Wintereis Wrote:So, we are to be blamed for our success? We are great at exporting our culture and our culture is generally well received, but historically, so are the British.

Relax, I am blaming the rest of the world (Britain very much included) for being so good at importing American culture. You certainly are successful at exporting, but reception can be mixed, have you ever seen a French demonstration against McDonald's?

Wintereis Wrote:Why should it be up to American cultural institutions like Hollywood to give you access to your own culture?

It certainly should not be, we ought to be more inclined to watch our own films. In any case I am not quite sure what sort of job Hollywood would do of British culture, I fear irony might be a casualty.

Although Hollywood has, inded, made a number of films looking outside of America they are inevitably made from an American perspective, Hollywood is looking in the first instance to make films that will show well at home.

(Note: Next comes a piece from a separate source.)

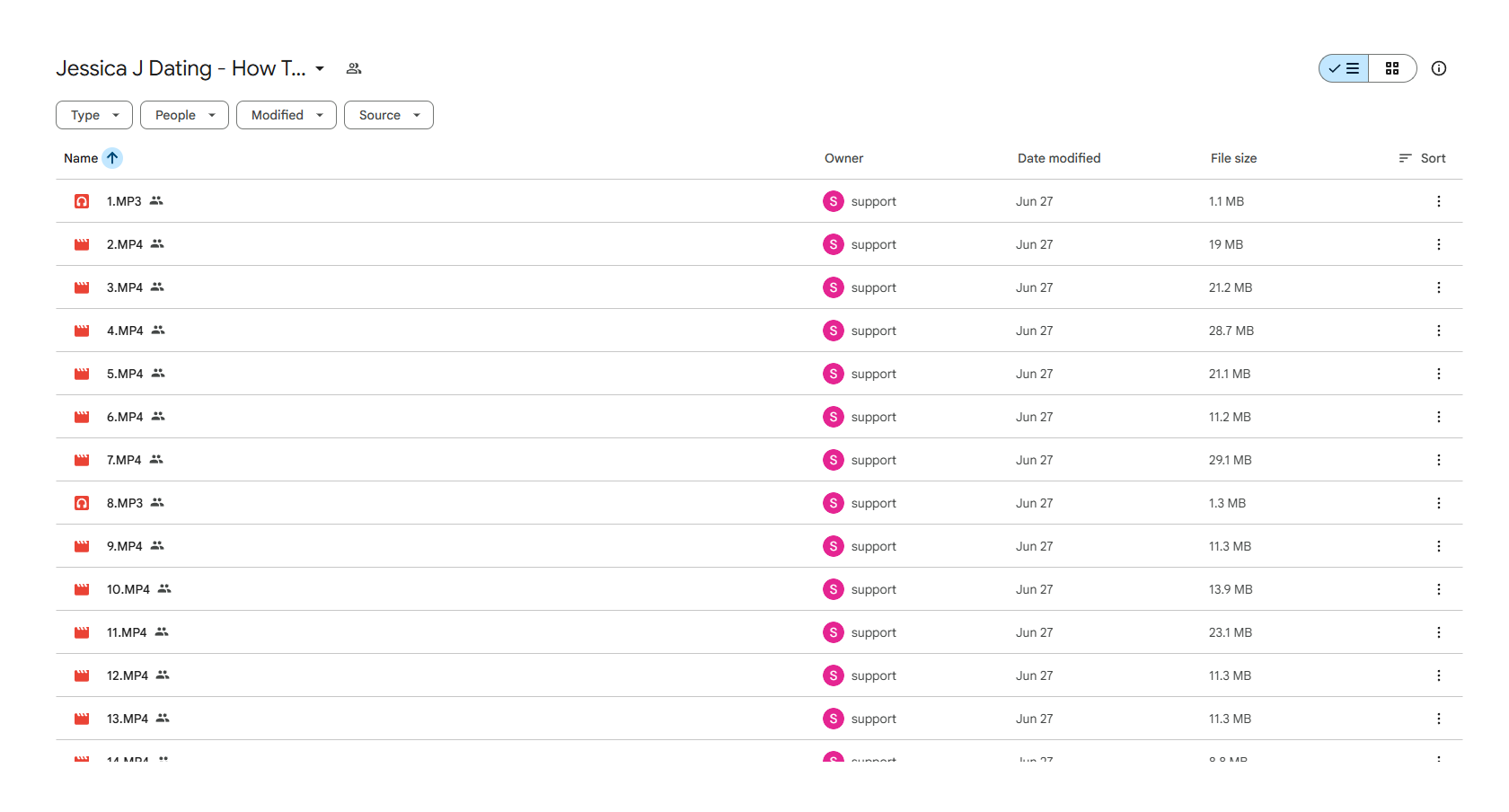
Task: Open the 2.MP4 file
Action: coord(125,244)
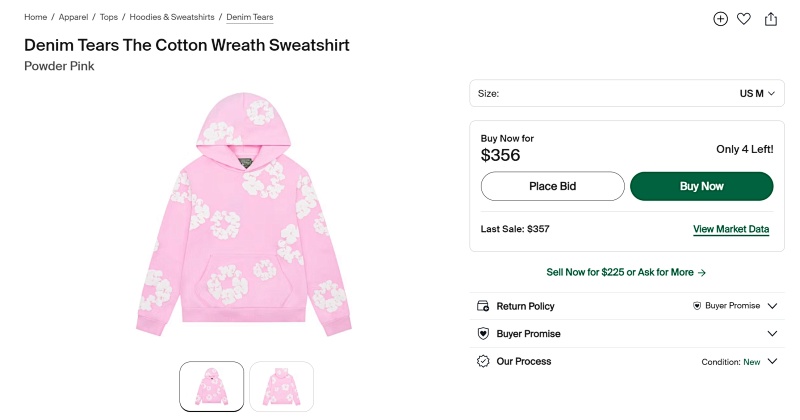The height and width of the screenshot is (420, 800).
Task: Select the back view hoodie thumbnail
Action: [x=282, y=386]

Thanks for the explanation of Queer Theory, I also read the wikipedia page on it (interestingly that classes Queer Theory as part of sociology). It seems (at least to my scientific biases) as a discipline that has far more to do with the analysis of academic discourse than the analysis of real life as lived by actual real people.

I must show my utter ignorance for the subtleties of American culture. How does Judy Garland explain why the Stonewall riots took on the meaning that they did and not the Blackcat riots.
Fred

Life is what happens while you are busy making other plans.